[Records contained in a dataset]
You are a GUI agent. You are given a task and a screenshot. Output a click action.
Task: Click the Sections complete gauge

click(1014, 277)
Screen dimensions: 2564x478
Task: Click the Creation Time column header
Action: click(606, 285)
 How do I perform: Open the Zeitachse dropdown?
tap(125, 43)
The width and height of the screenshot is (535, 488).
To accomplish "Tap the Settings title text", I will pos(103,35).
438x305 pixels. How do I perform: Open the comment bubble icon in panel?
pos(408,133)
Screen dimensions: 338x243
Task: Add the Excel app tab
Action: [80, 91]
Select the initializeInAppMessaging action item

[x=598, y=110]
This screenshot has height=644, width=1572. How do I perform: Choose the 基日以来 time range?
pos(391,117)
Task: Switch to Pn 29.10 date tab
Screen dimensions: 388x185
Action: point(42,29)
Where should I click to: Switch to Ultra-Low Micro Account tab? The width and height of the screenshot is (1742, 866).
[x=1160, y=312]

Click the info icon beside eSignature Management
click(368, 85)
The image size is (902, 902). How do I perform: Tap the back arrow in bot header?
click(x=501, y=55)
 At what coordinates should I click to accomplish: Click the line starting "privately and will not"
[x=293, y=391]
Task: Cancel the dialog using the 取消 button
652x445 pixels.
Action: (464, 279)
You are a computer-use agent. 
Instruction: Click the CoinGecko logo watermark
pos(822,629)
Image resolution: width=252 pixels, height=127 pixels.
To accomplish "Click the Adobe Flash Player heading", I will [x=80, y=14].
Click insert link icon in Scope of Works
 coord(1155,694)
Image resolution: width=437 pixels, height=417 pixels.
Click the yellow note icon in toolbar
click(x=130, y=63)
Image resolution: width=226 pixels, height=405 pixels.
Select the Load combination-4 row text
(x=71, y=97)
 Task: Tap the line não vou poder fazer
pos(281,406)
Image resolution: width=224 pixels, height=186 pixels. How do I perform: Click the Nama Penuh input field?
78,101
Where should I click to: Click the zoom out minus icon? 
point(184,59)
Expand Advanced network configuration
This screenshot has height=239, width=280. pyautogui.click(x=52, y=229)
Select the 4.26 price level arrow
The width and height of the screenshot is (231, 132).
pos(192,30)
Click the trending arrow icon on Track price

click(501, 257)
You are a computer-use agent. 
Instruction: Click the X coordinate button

Task to carry out:
Go through the data above and copy each line that holds the word "button".

Answer to this task:
Task: Cancel the dialog using the 取消 button
Instruction: Click the X coordinate button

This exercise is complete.